Today I was helping with following incorrect code piece ( func was declared with int param, but int* was passed as second param to std::thread constructor):

#include <thread>

void func(int);
int* ptr;

void start()
{
    std::thread t = std::thread(func, ptr);
}

When I tried to compile this with gcc 5.3.0, it printed error message with following type:

class std::result_of<void (*(int*))(int)>

Now I wonder how to interpret type passed as parameter to class std::result_of<> . It is similar to pointer to function (in this case void(*)(int) ), but with extra (int*) after star in brackets. How to interpret this type?

Answer 1

This isn't as simple as it looks. std::result_of abuses the type system to smuggle in information about a function call so that it can figure out what the return type of that function call would be.

The argument to std::result_of has the form Fty(T1, T2, ...) , where Fty is a callable type and T1 etc. are the types of the arguments that it is being called with. Given that information, std::result_of has a nested type named type that is a synonym for the return type of calling a callable type with the signature Fty with arguments of the given types. Phew, that's a mouthful.

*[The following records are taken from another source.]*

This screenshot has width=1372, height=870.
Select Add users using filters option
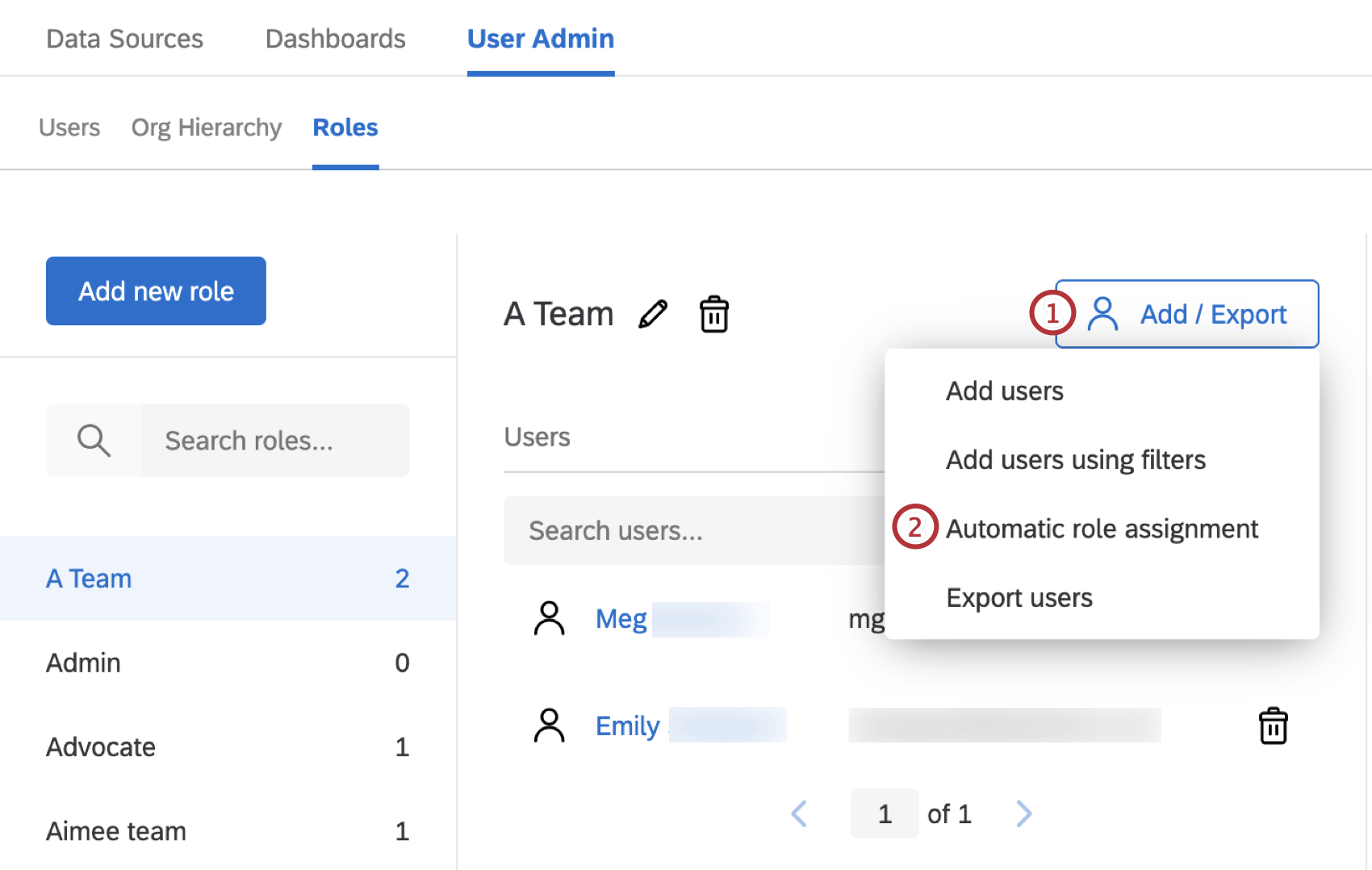pos(1075,459)

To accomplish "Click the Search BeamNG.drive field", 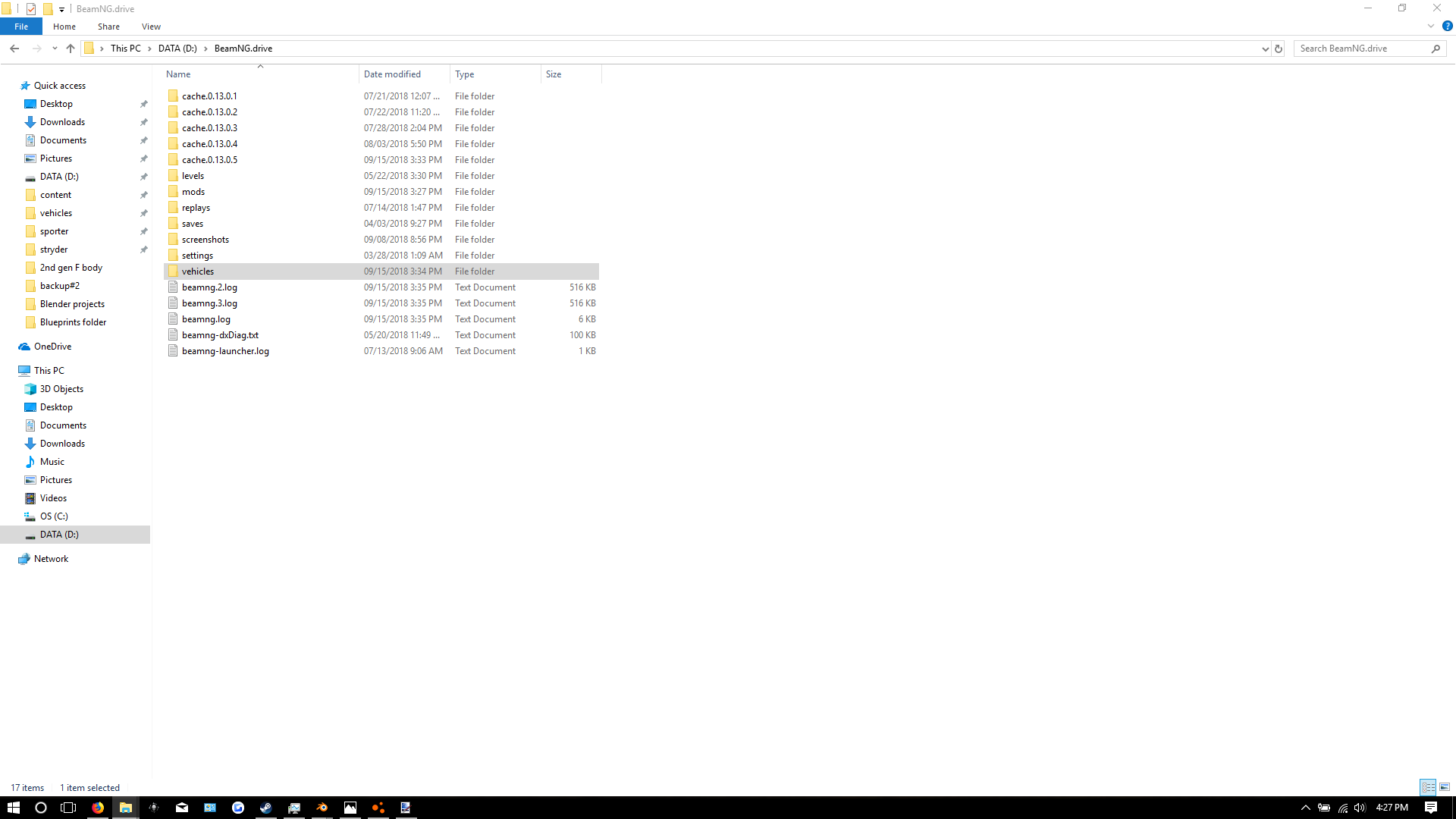I will (x=1361, y=49).
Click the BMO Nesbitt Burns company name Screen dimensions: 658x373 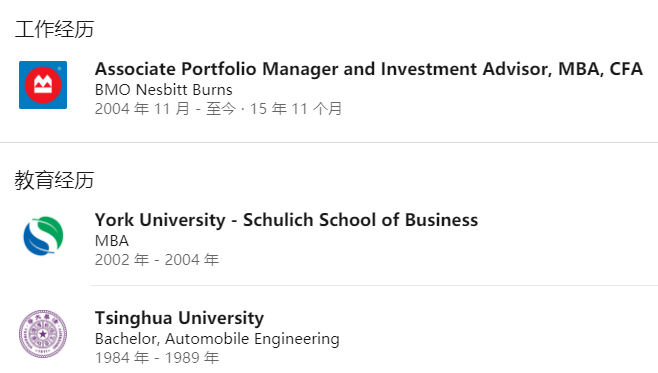tap(164, 90)
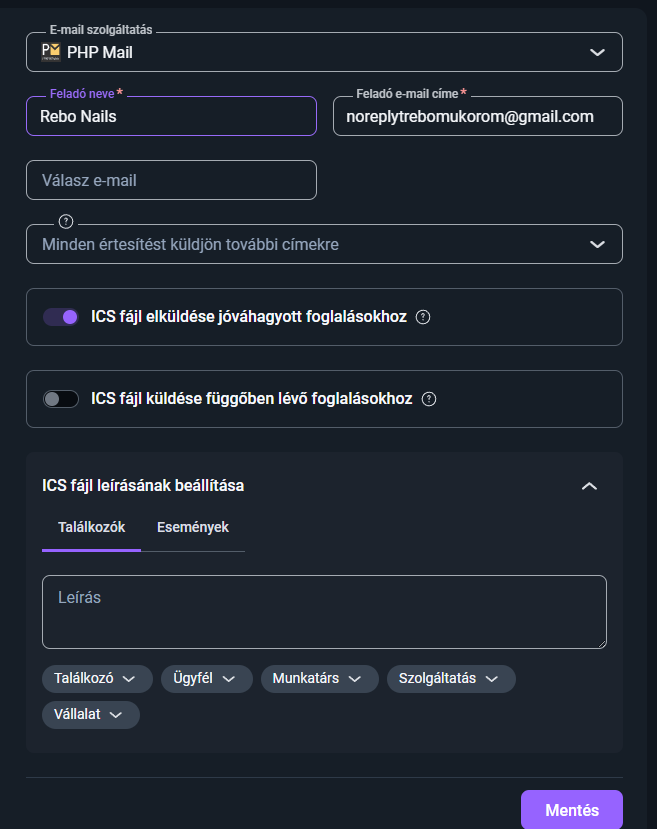Click the PHP Mail logo icon
This screenshot has width=657, height=829.
51,52
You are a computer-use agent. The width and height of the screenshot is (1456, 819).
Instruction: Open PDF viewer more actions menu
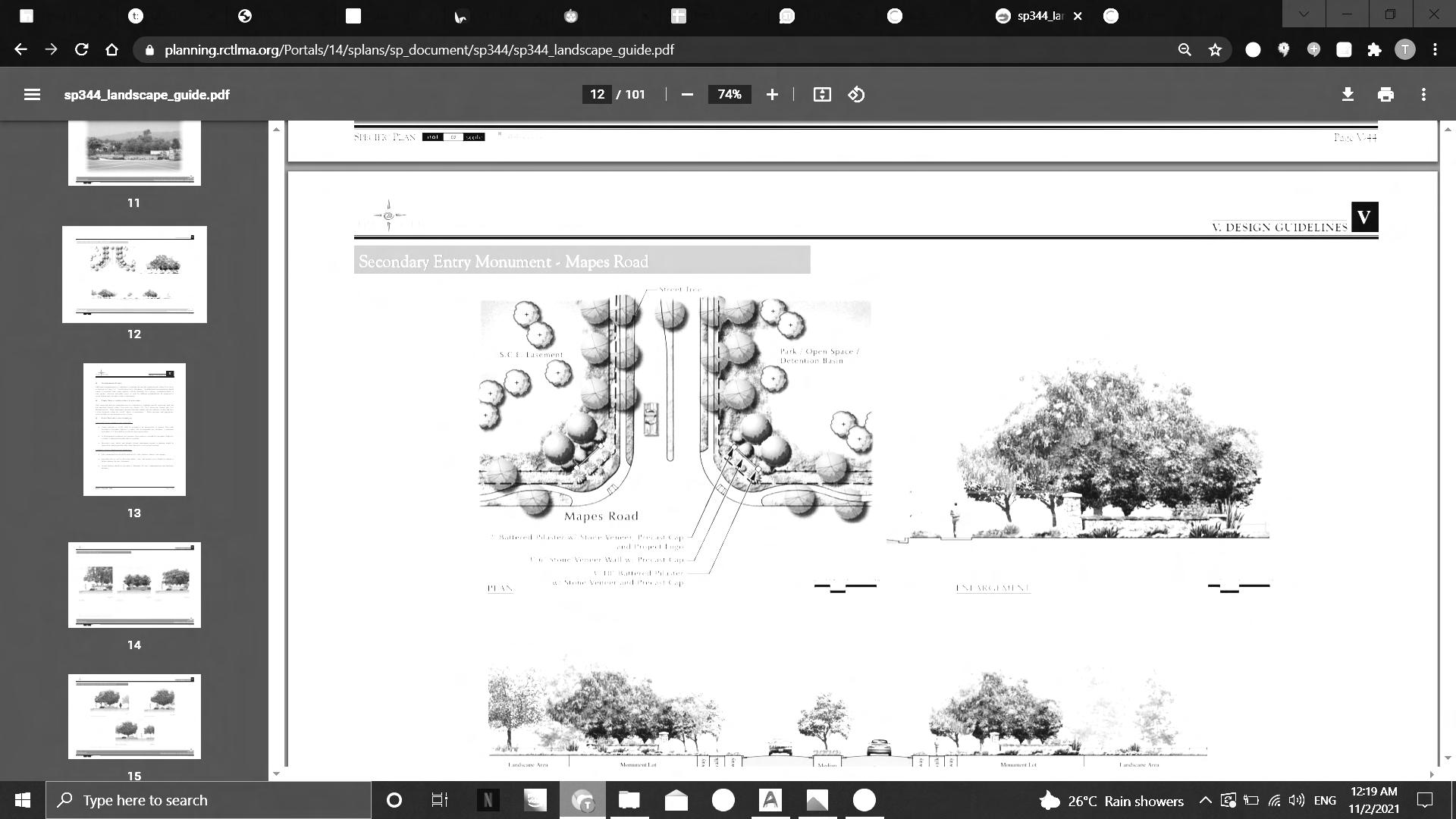[x=1423, y=95]
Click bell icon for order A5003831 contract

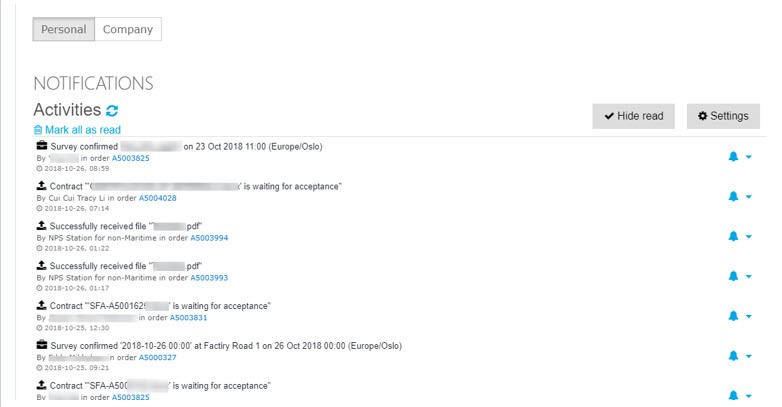(x=733, y=316)
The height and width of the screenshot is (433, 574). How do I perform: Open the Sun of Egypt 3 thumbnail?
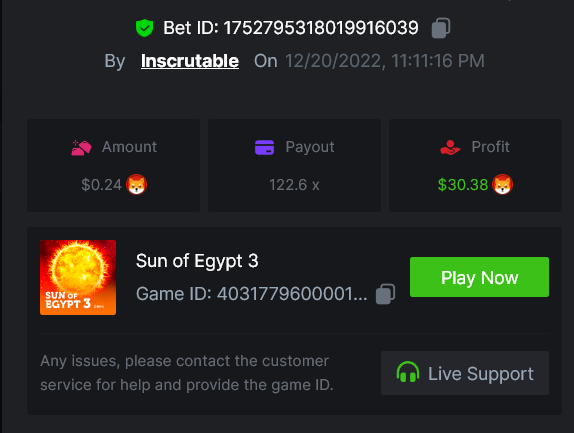[x=78, y=277]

So, in result_of<void (*(int*))(int)> there are two parts to the template argument. The first part is void (*(int*)) , which is the callable type in question. In this case it's a pointer to function that takes int* and returns void . The second part is (int) , which is the type list for the proposed arguments.

So what that is saying is that std::result_of is being instantiated with a function whose type is void (*(int*)) and with an argument list of (int) . And that's the problem, as you indicated: you can't pass an argument of type int to a function that takes an argument of type int* .

Aren't you glad you asked? (Incidentally, this is pretty low-level template hackery that's not needed any more; decltype is a much cleaner way to figure out the return type of a function call).

Answer 2

void (*(int*))(int)

Is:

a function that takes a single parameter of type int* as returns

a pointer to a function that takes a single parameter of type int and returns

void

---

It is similar to the C/C++ standard library function signal :

void (*signal(int sig, void (*func)(int)))(int);

which returns a pointer to a previous signal handler (which is of the same type as the func parameter).

EDIT: As Pete Becker pointed out in comment , when used with std::result_of , it means something different , but type of expression itself is still the type I described, std::result_of just interprets it differently.